Special mention must be made of Temperance’s equally brilliant sister Silence. When her husband is implicated in the theft of the goods from the ship where he serves as captain, Silence immediately leaps into agreement with whatever bargain set by the real thief to exonerate her husband. She has to spend a night with this thief. Her husband is like, “Uh, honey, maybe this isn’t a good idea…” but she’s all, “I have to! I have to! Because I love you! LOVE YOU! LOVE YOU! LO-OOO-OOO-OOO-VE YOU!” And then she will wail that nothing happened in that one night, but when her husband flees from her and her own family members assume that she took on the rumps-up position to play the martyr for her husband, she will run around wailing bitterly that people think her a whore instead of giving her a standing ovation and a medal for her sacrifice. Silence is getting her book, I suspect, and I can only hope she finds the courage to do the right thing and commit suicide so that I will be spared of the ordeal of having to read more of this psychotically stupid woman’s hysterical melodrama.
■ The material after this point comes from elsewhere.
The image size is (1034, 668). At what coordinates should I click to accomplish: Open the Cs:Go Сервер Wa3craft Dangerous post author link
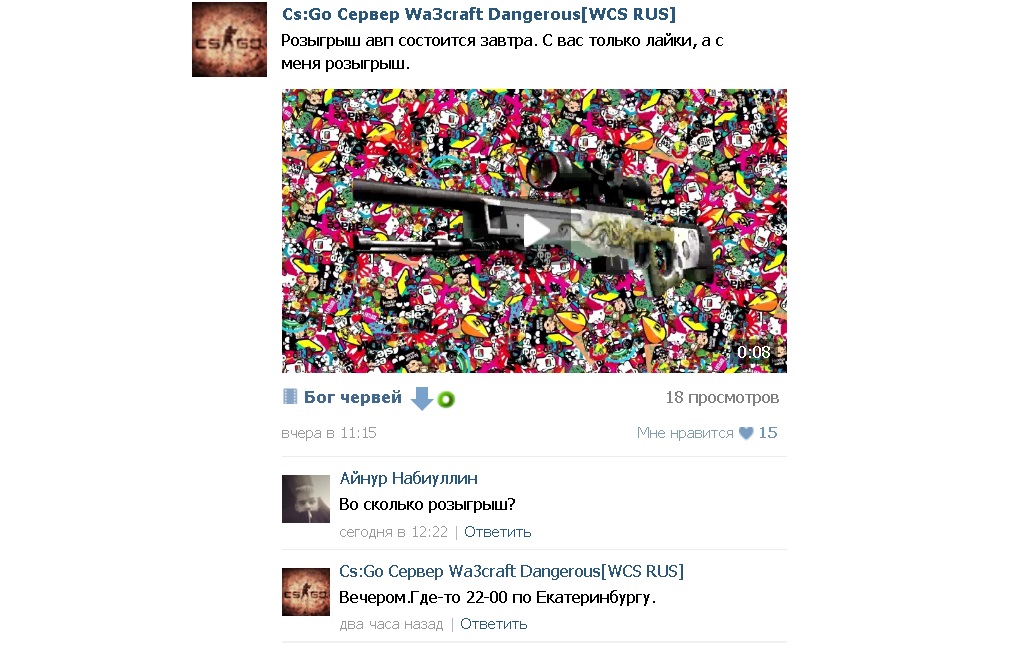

Wicked Intentions boasts of paper-thin characters comprising a creepy asshole hero who thinks he’s on stage playing a really bad caricature of the emo vampire-wannabe type and women with demented martyr complex, mired in a plot with holes the size of the craters on the moon. This story could work if it were written in a tongue-in-cheek manner, but alas, this one was written in pure sobriety. Never mind, there’s no reason why people have to read this book in a sober condition, so have plenty of wine and beer at hand when you begin to read this one, just in case.